Most types of SpA begin around the ages of 15-45. Most people with spondylitis lead long and productive lives. Certain complications, however, can lead to disability. It is important to be on the lookout for signs and symptoms of the more serious complications.
It is important to note that back pain and joint pain from ankylosing spondylitis and related diseases is inflammatory in nature and not mechanical.
The Prevalence of Spondylitis
Just how common is spondyloarthritis globally? Is it more common in certain parts of the world and populations than others? And are we close to being able to estimate the number of people worldwide who have spondyloarthritis?
To investigate these questions, Dutch researchers conducted a literature review, analyzing 30 spondyloarthritis prevalence studies from different parts of the world, spanning nearly four decades (from 1975 to 2014.) “This study is the first to pool global estimated prevalence of spondyloarthritis in the general population and to investigate demographic and methodologic characteristics influencing them,” write the authors in Arthritis Care & Research.
Results: The researchers found that prevalence of spondyloarthritis varied greatly across the world, ranging from 0.20% in South-East Asian populations to a high of 1.61% in Northern Arctic communities.
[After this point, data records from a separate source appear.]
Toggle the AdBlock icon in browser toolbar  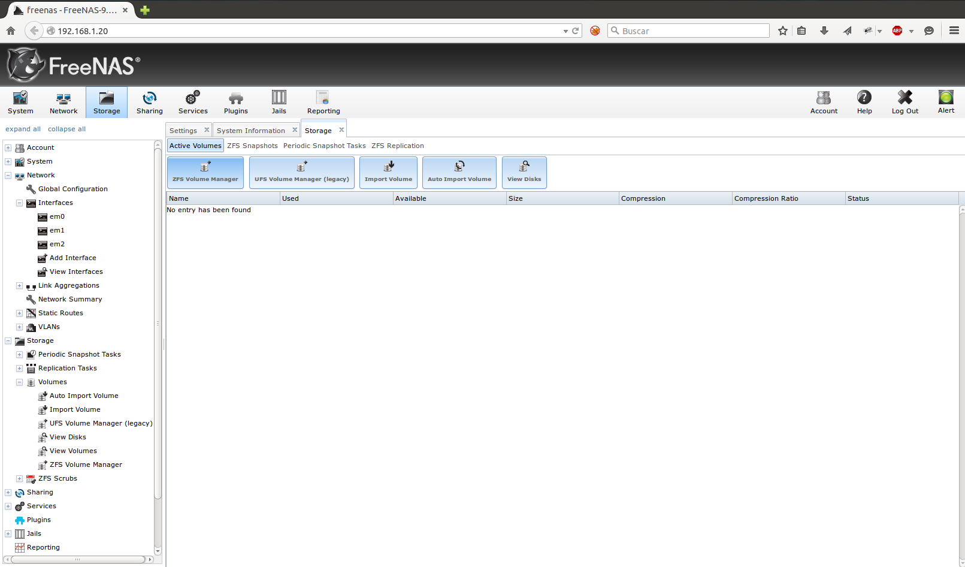pyautogui.click(x=897, y=31)
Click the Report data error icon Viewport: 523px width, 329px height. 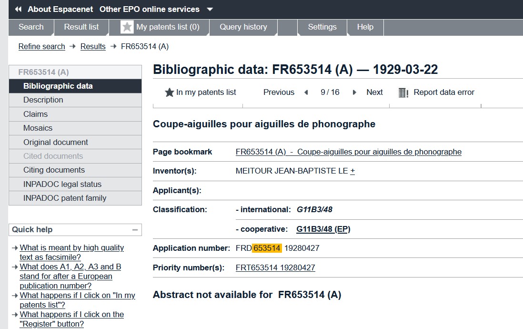point(403,93)
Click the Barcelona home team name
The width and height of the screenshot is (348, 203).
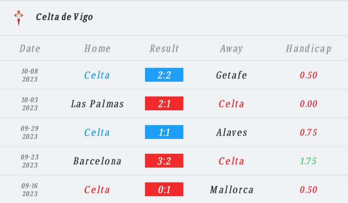click(97, 161)
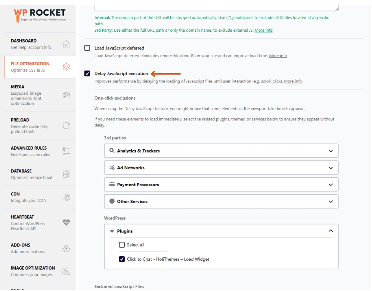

The geographic clustering of spondyloarthritis is likely related to the genetic characteristics of populations, notably HLA-B27 positivity – which is strongly linked to spondyloarthritis.
The researchers also attempted to find specific prevalence numbers for each of the subgroups in spondyloarthritis, but were only able to conduct a meta-analysis for ankylosing spondylitis (AS) and psoriatic arthritis (PsA). The prevalence of AS ranged from a low of 0.02% in Sub-Saharan Africa, to 0.35% in the Northern Arctic. The prevalence of PsA ranged from 0.01% in the Middle East to 0.19% in Europe. The authors reported having too few studies available on other spondyloarthritis subgroups to conduct meta-analyses.
So can we glean a global spondyloarthritis prevalence estimate from these findings? The short answer is “no, not yet.” As we don’t have complete and reliable prevalence numbers for many parts of the world, it is difficult, if not impossible, to estimate with a reasonable level of accuracy just how many people may have spondyloarthritis worldwide.
In fact, it was only in 2012 that the CDC provided the US national prevalence estimates for axial spondyloarthritis, finding that it may affect up to 1% of US adults, or an estimated 2.7 million persons.
“High quality studies are needed to estimate the prevalence of spondyloarthritis in the general population…” say the authors. A reliable world prevalence estimate will only be possible when we have accurate and robust reporting from all regions of the world.
Although there is currently no known cure, there is much you can do to educate yourself regarding spondylitis and its treatments. There have been significant advancements in medical treatments during recent years and there are treatment options for those afflicted that can reduce the pain and symptoms of ankylosing spondylitis and related diseases.